You've implemented refresh tokens and that seems to be one of your major selling points, but I'm confused what benefit that provides?
I thought the use case for refresh tokens in OAuth was that the user can revoke access from the OAuth provider side. But since the user can't go to SuperTokens and revoke their session, isn't the refresh token functionality superfluous?
rishabhpoddar|5 years ago
We don't use normal refresh tokens. We use one time use refresh tokens. This allows to detect token theft in a reliable way for long lived sessions (https://tools.ietf.org/html/draft-ietf-oauth-browser-based-a...).
Also, OAuth is different to session management in that OAuth is for delegation purposes, whilst "a session" can be used to maintain authentication between your own frontend and backend.
In terms of revocation of sessions, our SDK provides functions that can be used to revoke sessions. Soon, we will be making a dashboard that can be used to do the same (and other things)

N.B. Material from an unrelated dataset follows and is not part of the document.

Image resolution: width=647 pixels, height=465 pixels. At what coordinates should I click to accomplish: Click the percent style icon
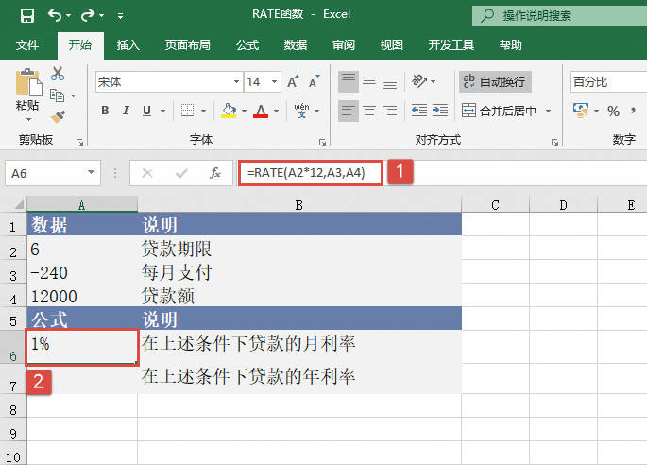point(613,112)
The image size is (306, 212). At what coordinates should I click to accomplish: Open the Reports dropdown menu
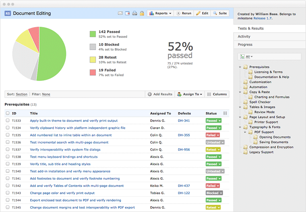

thrwaway2020aug|5 years ago
I'm still a bit confused why you're referencing OAuth here and in the launch announcement while also saying "OAuth is different to session management"
Why have you chosen to use OAuth solutions if you're not solving an OAuth problem? How are you sure it's still the right solution? I see some overlap but it's not obvious to me that OAuth methodologies should be applied here.